The little-known Henan city of Luohe may not ring a bell with many mainland Chinese but it’s beaten out major second-tier centers like Chengdu and Qingdao and even thumping metropolises such as Shanghai and Beijing to become the home of BMW’s latest mainland dealership.
Operated by China Harmony Auto Holding Ltd. (03836.HK), the new 4S, or full-function dealership, is the result of both strong local government support and growing market demand.
For the world-class premium maker to pick Luohe says something about the source of the group’s future China business growth.
While it’s no longer rare for the middle class and elite in affluent regions to own a luxury marque, the market is apparently much underserved in less-developed areas, presenting a segment with much potential for growth.

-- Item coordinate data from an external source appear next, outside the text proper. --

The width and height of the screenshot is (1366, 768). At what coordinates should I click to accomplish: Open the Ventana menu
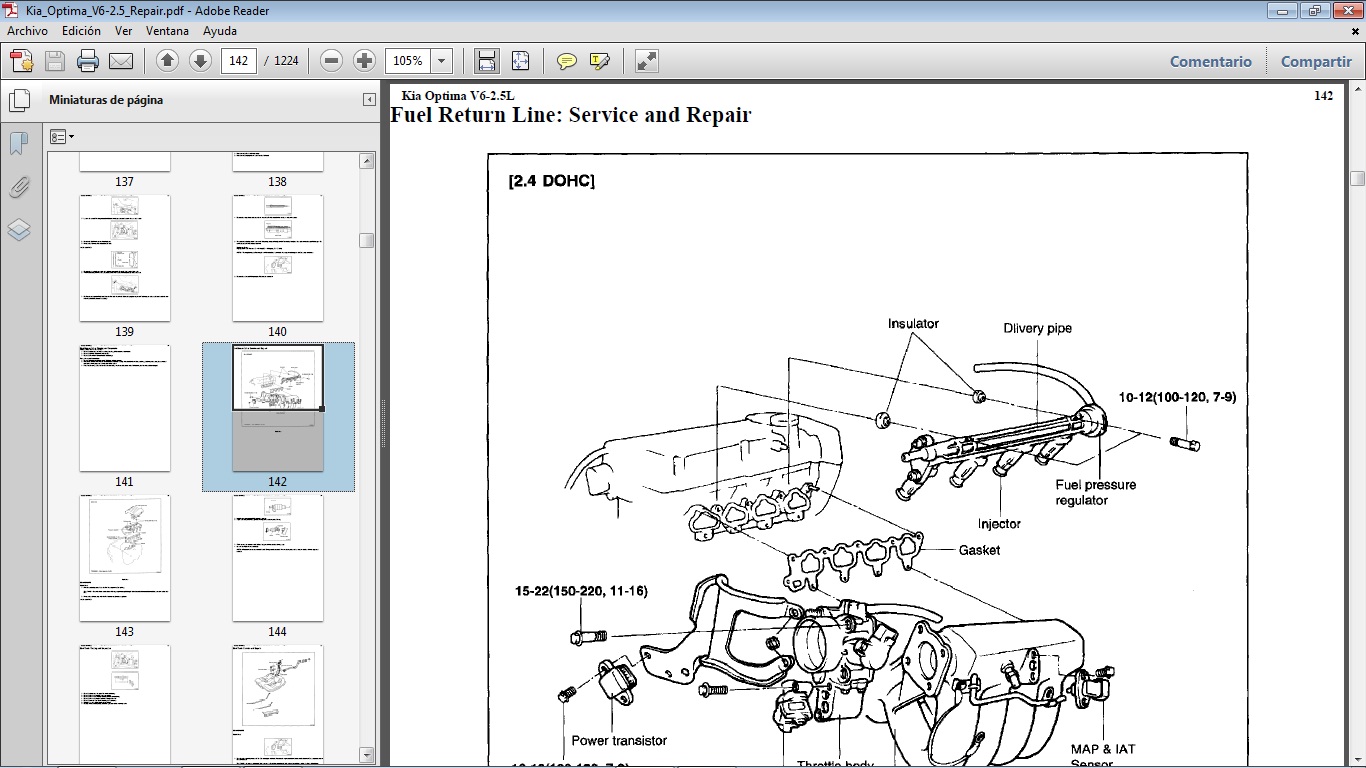coord(167,31)
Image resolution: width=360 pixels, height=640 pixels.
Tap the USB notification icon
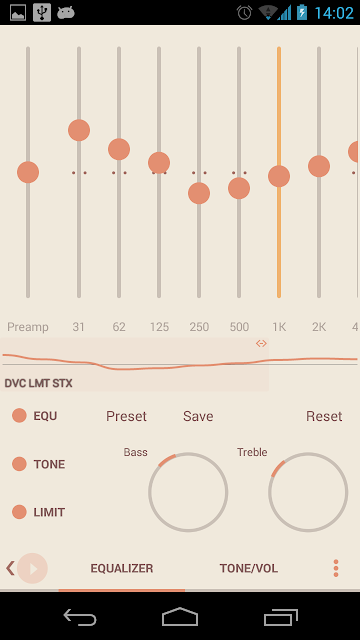click(x=42, y=13)
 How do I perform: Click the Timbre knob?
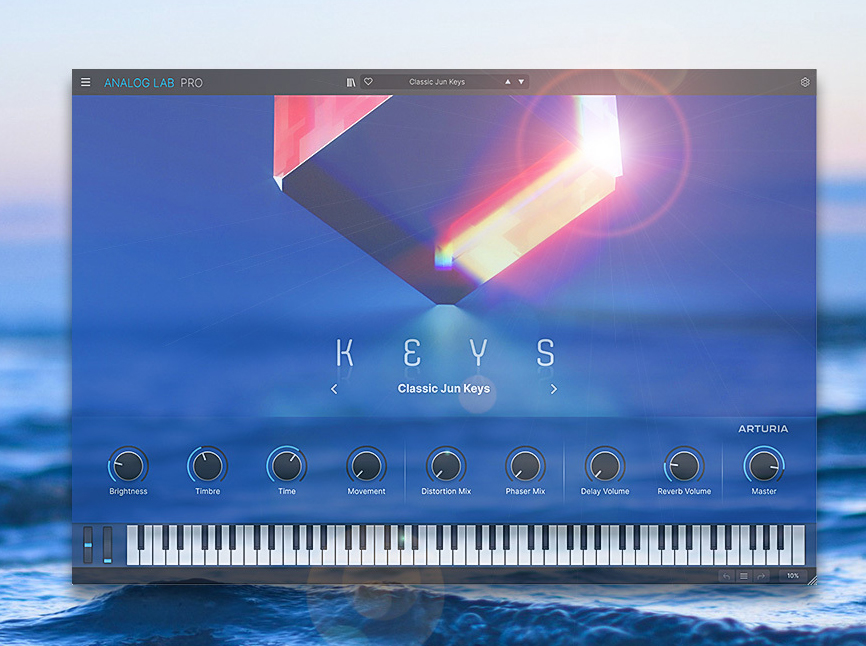pyautogui.click(x=208, y=465)
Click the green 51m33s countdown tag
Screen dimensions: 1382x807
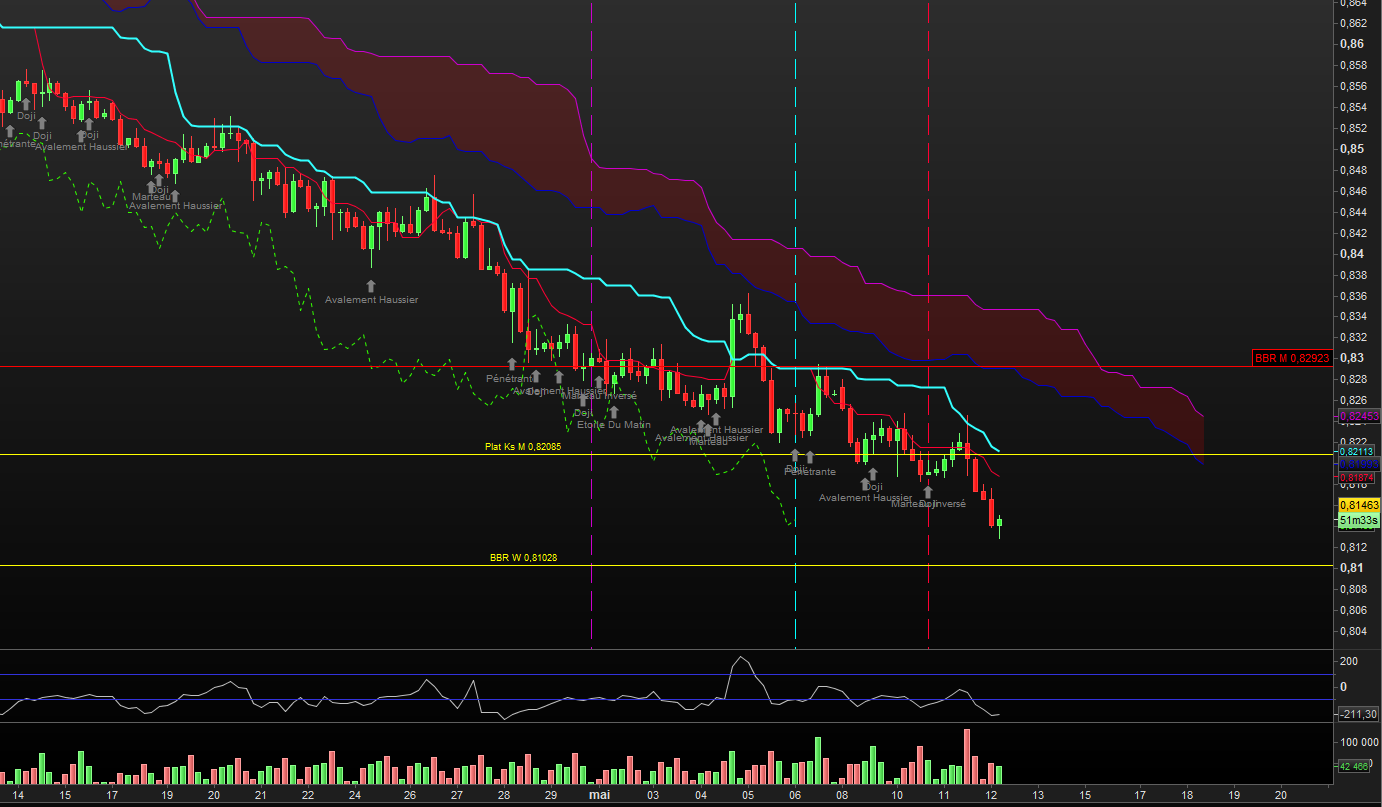[1359, 521]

Luohe does not make the top 50 mainland cities by GDP ranking, but even if just a small percentage of populous Henan can afford an expensive model, it may add up to a rewarding customer base for the new outlet. With few other top brands to compete with, the Luohe 4S shop stands a better chance of winning buyers.
China Harmony has been a firm believer in the draw of luxury rides in the country’s economic hinterland. It has shaped its network strategy around this concept, locating most of its up-market car dealerships in central-western China. In top-tier cities, the company focuses on the ultra-luxury car segment.

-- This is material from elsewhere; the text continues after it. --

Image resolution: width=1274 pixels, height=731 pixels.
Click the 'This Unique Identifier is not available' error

Such tactics have worked well. In the first six months, China Harmony’s revenue was up 24 percent year on year while net profit expanded 52 percent. The company sold 6,327 BMWs in the period, about 90 percent of its total new car sales.

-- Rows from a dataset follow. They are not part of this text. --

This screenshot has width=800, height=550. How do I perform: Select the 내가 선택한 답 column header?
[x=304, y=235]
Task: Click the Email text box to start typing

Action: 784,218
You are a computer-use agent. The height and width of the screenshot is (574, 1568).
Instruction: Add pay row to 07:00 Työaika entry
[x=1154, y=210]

China Harmony also opened a Henan MINI store in the first half, and two more cities in the province — Shangqiu and Nanyang — will be the sites of new Volvo outlets from the dealer. Elsewhere, it has been authorized to open one Ferrari and Maserati outlet in Shijiazhuang.
Car sales are not the only potential source of profit. As premium car owners are generally less price sensitive and care more about keeping their status symbols in good condition, luxury car dealers can look forward to a river of after-sales service revenue from motorists unlikely to turn to cheaper quick-fix repair shops.
China Harmony, for example, saw a 20 percent gain in gross profit in the first half from car sales, an impressive figure but one left in the shade by the 90 percent-plus surge in its after-sales services. Gross margin for car sales was under 10 percent; profitability for fixing and maintaining vehicles was almost 50 percent.
China Harmony describes China’s market potential as huge, a view shared by many peers. Chairman Feng Changge points to urbanization and rising living standards as reasons to be bullish.
These macro trends are hardly news and, from time to time, doubters draw attention to the shadows cast by restrictive car purchase policies, a rumored new sales tax, occasional car inventory pileups, and the broad economic slowdown.
The key difference between commentators and entrepreneurs is that observers change their views as often as their clothes, but businesspeople commit once they are convinced of the long-term big picture. And for entrepreneurs, that means putting down serious money, growing a network step by step and plugging away regardless of headwinds.